Assignment> The line containing "CONTINUE (506, 1362)" marks the end: restate word for word every line from the first line of the entries below through that one.

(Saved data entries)
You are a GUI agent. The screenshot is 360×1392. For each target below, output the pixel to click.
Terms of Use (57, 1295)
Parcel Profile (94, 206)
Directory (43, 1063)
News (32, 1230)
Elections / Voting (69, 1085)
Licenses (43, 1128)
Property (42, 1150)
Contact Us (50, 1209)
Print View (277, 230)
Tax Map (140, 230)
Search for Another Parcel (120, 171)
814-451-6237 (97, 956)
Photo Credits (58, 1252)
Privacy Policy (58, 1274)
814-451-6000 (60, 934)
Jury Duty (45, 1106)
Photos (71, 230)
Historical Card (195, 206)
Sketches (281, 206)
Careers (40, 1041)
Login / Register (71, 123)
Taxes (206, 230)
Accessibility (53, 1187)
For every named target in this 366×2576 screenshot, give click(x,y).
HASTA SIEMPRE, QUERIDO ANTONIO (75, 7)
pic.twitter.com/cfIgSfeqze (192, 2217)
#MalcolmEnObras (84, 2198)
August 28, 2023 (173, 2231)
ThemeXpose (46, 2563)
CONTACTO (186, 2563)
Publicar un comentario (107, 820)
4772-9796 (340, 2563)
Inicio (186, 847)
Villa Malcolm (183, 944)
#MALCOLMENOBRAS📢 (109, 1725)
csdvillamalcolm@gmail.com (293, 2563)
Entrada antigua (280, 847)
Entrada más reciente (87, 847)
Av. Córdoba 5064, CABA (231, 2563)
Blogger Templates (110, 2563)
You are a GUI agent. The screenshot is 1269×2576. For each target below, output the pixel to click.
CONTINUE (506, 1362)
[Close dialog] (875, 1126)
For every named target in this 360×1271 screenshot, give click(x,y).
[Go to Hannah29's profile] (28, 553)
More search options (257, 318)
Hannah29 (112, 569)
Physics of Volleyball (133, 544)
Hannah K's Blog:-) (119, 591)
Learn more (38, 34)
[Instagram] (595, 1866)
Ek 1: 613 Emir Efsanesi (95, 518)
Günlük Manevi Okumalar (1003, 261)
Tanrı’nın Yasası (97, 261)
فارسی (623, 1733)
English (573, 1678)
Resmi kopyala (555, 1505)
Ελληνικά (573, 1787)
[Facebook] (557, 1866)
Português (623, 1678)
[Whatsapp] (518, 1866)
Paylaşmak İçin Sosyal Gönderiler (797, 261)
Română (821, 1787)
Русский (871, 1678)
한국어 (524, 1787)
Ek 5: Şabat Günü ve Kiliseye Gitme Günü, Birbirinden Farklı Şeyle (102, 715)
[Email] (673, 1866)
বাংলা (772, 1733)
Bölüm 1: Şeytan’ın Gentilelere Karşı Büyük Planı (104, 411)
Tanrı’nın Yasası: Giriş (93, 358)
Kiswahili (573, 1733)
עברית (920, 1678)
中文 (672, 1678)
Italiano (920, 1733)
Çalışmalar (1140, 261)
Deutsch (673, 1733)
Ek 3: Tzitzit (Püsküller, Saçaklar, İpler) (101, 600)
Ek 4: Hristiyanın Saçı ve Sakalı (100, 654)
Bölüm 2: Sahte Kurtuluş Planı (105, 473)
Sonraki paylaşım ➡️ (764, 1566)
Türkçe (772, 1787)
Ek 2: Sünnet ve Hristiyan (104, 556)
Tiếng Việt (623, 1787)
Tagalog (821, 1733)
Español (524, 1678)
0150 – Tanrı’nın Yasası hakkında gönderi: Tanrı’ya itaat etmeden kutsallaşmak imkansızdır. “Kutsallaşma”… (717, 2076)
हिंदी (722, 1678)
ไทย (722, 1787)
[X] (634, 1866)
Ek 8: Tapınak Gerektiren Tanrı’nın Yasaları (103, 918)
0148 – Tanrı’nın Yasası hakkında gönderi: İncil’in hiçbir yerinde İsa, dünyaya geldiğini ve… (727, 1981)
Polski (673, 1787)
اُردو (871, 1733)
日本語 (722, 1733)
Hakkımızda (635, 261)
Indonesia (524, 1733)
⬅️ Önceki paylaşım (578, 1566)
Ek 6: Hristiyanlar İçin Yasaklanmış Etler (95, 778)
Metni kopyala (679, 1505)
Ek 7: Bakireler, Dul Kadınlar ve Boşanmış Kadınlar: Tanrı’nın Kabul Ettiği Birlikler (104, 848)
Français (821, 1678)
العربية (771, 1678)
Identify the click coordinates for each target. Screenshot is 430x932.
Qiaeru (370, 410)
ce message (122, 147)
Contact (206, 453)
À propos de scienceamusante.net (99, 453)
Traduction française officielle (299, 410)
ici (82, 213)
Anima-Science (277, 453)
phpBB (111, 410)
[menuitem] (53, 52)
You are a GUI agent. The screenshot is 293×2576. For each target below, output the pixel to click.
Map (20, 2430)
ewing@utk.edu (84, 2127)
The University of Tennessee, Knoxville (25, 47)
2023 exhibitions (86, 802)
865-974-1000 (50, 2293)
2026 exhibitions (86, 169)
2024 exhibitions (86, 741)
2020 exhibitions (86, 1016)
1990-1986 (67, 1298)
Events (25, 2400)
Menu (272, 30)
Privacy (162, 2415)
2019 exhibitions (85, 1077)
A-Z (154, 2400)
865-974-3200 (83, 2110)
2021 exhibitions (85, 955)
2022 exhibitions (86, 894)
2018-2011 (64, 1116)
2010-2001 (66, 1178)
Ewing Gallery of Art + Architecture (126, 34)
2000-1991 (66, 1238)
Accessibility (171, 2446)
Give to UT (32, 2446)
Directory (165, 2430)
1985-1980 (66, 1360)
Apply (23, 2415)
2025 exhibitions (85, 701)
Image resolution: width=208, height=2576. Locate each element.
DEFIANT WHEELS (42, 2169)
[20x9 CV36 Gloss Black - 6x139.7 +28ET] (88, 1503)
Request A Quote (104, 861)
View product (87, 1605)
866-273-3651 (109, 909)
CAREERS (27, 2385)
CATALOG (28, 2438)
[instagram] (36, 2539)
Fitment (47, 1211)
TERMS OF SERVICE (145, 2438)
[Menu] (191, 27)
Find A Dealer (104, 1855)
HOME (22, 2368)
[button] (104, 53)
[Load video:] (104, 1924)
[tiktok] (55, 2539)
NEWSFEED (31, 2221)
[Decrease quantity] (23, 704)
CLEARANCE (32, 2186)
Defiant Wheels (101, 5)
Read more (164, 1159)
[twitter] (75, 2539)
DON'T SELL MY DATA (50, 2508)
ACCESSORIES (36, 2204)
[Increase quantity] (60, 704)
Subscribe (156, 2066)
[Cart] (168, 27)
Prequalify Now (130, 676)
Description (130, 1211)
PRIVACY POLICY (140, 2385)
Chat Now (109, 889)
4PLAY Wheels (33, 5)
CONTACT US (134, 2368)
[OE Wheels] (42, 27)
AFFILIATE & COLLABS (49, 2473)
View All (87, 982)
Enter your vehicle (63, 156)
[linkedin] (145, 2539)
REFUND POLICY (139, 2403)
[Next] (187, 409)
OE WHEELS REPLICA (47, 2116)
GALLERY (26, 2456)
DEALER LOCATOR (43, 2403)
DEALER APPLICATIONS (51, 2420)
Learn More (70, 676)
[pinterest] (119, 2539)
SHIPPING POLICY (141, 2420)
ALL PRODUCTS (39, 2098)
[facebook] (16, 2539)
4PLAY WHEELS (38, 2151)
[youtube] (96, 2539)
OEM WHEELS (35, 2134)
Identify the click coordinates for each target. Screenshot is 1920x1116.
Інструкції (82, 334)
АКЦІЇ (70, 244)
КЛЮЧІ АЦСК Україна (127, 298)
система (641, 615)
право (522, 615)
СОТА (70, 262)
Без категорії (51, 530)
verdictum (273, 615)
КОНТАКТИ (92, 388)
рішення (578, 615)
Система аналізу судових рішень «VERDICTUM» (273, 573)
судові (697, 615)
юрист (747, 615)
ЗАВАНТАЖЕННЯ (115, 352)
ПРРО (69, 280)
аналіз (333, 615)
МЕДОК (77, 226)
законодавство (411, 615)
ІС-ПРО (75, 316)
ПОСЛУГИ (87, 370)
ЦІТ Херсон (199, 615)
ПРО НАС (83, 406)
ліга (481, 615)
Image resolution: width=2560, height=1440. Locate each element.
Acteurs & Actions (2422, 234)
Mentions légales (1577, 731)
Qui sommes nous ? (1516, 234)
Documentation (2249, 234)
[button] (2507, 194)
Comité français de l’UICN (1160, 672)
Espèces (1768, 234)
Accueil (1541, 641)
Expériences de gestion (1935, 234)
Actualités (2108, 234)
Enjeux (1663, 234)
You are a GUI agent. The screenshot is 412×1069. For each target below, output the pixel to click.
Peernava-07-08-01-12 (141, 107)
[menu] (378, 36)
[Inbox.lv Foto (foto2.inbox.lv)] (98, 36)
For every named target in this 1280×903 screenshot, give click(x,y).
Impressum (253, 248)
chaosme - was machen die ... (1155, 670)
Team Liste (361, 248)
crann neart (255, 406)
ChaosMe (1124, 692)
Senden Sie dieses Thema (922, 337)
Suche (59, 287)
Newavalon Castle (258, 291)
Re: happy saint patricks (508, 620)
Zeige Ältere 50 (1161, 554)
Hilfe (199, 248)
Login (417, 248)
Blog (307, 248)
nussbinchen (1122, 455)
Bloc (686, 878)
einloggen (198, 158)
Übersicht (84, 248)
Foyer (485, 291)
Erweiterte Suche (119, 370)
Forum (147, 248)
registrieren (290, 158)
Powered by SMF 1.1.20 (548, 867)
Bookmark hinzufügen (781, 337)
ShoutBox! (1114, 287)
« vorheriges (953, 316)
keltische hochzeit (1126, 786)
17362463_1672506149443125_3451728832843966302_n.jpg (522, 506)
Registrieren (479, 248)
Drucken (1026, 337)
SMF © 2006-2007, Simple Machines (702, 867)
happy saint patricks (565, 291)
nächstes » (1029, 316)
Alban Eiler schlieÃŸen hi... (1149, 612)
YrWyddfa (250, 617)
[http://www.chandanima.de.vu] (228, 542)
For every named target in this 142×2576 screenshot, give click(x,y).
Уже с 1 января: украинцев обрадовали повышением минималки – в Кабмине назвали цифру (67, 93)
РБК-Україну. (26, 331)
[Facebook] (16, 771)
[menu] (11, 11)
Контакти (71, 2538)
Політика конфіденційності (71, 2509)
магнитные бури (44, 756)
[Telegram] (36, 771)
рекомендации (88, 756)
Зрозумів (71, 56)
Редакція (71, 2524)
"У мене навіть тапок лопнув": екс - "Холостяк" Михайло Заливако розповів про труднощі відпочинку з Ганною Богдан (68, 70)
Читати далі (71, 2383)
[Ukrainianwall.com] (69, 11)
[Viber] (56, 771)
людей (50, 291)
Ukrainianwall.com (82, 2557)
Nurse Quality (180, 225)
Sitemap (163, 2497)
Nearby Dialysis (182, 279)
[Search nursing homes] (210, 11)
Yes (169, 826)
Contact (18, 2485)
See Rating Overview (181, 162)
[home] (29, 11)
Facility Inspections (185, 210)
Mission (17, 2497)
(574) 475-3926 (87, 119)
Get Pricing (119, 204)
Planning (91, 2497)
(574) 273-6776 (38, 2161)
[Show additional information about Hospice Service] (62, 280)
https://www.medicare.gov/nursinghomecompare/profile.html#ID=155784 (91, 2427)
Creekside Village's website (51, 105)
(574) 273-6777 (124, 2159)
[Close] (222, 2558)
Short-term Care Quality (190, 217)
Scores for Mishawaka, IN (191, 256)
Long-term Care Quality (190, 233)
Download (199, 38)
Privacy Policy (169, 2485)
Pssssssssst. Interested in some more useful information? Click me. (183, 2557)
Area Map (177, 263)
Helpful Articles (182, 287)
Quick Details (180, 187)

Task result>
You are a GUI agent. The screenshot is 360×1392. For each target below, output the pixel to click.
Terms of Use (57, 1295)
Parcel Profile (94, 206)
Directory (43, 1063)
News (32, 1230)
Elections / Voting (69, 1085)
Licenses (43, 1128)
Property (42, 1150)
Contact Us (50, 1209)
Print View (277, 230)
Tax Map (140, 230)
Search for Another Parcel (120, 171)
814-451-6237 (97, 956)
Photo Credits (58, 1252)
Privacy Policy (58, 1274)
814-451-6000 (60, 934)
Jury Duty (45, 1106)
Photos (71, 230)
Historical Card (195, 206)
Sketches (281, 206)
Careers (40, 1041)
Login / Register (71, 123)
Taxes (206, 230)
Accessibility (53, 1187)
For every named target in this 366×2576 screenshot, give click(x,y).
HASTA SIEMPRE, QUERIDO ANTONIO (75, 7)
pic.twitter.com/cfIgSfeqze (192, 2217)
#MalcolmEnObras (84, 2198)
August 28, 2023 (173, 2231)
ThemeXpose (46, 2563)
CONTACTO (186, 2563)
Publicar un comentario (107, 820)
4772-9796 (340, 2563)
Inicio (186, 847)
Villa Malcolm (183, 944)
#MALCOLMENOBRAS📢 (109, 1725)
csdvillamalcolm@gmail.com (293, 2563)
Entrada antigua (280, 847)
Entrada más reciente (87, 847)
Av. Córdoba 5064, CABA (231, 2563)
Blogger Templates (110, 2563)
You are a GUI agent. The screenshot is 1269×2576. For each target below, output the pixel to click.
CONTINUE (506, 1362)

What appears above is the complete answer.